▶ **ASSIGNMENT**:
Please retype the data in full, exactly as given.

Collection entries
::::::::

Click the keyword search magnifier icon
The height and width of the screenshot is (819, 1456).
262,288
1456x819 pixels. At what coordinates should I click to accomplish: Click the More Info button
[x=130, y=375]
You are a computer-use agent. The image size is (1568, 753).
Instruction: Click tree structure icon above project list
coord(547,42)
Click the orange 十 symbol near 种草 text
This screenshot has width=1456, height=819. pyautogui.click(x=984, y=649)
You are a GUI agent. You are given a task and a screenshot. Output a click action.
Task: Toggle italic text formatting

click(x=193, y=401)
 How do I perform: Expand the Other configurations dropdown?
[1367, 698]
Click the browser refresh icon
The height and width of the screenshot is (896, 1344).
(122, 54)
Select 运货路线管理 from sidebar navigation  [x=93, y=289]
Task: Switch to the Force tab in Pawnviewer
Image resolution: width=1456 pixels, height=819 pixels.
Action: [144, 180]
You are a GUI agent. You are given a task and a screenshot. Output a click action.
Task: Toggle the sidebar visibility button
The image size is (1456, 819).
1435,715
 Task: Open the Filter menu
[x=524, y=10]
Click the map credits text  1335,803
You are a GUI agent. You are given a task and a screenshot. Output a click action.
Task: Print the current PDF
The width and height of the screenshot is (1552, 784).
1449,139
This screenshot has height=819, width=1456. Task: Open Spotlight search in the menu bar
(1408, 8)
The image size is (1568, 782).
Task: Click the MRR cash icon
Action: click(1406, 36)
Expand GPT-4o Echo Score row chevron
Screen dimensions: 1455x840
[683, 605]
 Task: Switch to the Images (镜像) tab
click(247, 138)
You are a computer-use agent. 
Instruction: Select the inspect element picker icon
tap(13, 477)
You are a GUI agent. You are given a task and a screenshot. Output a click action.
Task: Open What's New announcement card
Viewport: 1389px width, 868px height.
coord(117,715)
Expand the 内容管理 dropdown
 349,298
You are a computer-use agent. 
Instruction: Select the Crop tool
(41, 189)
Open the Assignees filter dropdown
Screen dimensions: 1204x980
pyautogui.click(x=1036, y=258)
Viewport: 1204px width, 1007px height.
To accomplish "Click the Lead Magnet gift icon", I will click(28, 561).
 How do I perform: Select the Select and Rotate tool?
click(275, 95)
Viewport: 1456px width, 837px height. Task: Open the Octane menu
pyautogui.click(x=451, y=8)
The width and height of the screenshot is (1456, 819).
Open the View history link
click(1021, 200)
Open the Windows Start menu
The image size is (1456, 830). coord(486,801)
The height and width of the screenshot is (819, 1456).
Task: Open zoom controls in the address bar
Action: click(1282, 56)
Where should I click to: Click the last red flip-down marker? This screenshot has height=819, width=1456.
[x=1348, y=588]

::::::::

▶ **TASK RESPONSE**:
Click the keyword search magnifier icon
The height and width of the screenshot is (819, 1456).
262,288
1456x819 pixels. At what coordinates should I click to accomplish: Click the More Info button
[x=130, y=375]
You are a computer-use agent. The image size is (1568, 753).
Instruction: Click tree structure icon above project list
coord(547,42)
Click the orange 十 symbol near 种草 text
This screenshot has width=1456, height=819. pyautogui.click(x=984, y=649)
You are a GUI agent. You are given a task and a screenshot. Output a click action.
Task: Toggle italic text formatting

click(x=193, y=401)
 How do I perform: Expand the Other configurations dropdown?
[1367, 698]
Click the browser refresh icon
The height and width of the screenshot is (896, 1344).
(122, 54)
Select 运货路线管理 from sidebar navigation  [x=93, y=289]
Task: Switch to the Force tab in Pawnviewer
Image resolution: width=1456 pixels, height=819 pixels.
Action: [144, 180]
You are a GUI agent. You are given a task and a screenshot. Output a click action.
Task: Toggle the sidebar visibility button
The image size is (1456, 819).
1435,715
 Task: Open the Filter menu
[x=524, y=10]
Click the map credits text  1335,803
You are a GUI agent. You are given a task and a screenshot. Output a click action.
Task: Print the current PDF
The width and height of the screenshot is (1552, 784).
1449,139
This screenshot has height=819, width=1456. Task: Open Spotlight search in the menu bar
(1408, 8)
The image size is (1568, 782).
Task: Click the MRR cash icon
Action: click(1406, 36)
Expand GPT-4o Echo Score row chevron
Screen dimensions: 1455x840
[683, 605]
 Task: Switch to the Images (镜像) tab
click(247, 138)
You are a computer-use agent. 
Instruction: Select the inspect element picker icon
tap(13, 477)
You are a GUI agent. You are given a task and a screenshot. Output a click action.
Task: Open What's New announcement card
Viewport: 1389px width, 868px height.
coord(117,715)
Expand the 内容管理 dropdown
 349,298
You are a computer-use agent. 
Instruction: Select the Crop tool
(41, 189)
Open the Assignees filter dropdown
Screen dimensions: 1204x980
pyautogui.click(x=1036, y=258)
Viewport: 1204px width, 1007px height.
To accomplish "Click the Lead Magnet gift icon", I will click(28, 561).
 How do I perform: Select the Select and Rotate tool?
click(275, 95)
Viewport: 1456px width, 837px height. Task: Open the Octane menu
pyautogui.click(x=451, y=8)
The width and height of the screenshot is (1456, 819).
Open the View history link
click(1021, 200)
Open the Windows Start menu
The image size is (1456, 830). coord(486,801)
The height and width of the screenshot is (819, 1456).
Task: Open zoom controls in the address bar
Action: click(1282, 56)
Where should I click to: Click the last red flip-down marker? This screenshot has height=819, width=1456.
[x=1348, y=588]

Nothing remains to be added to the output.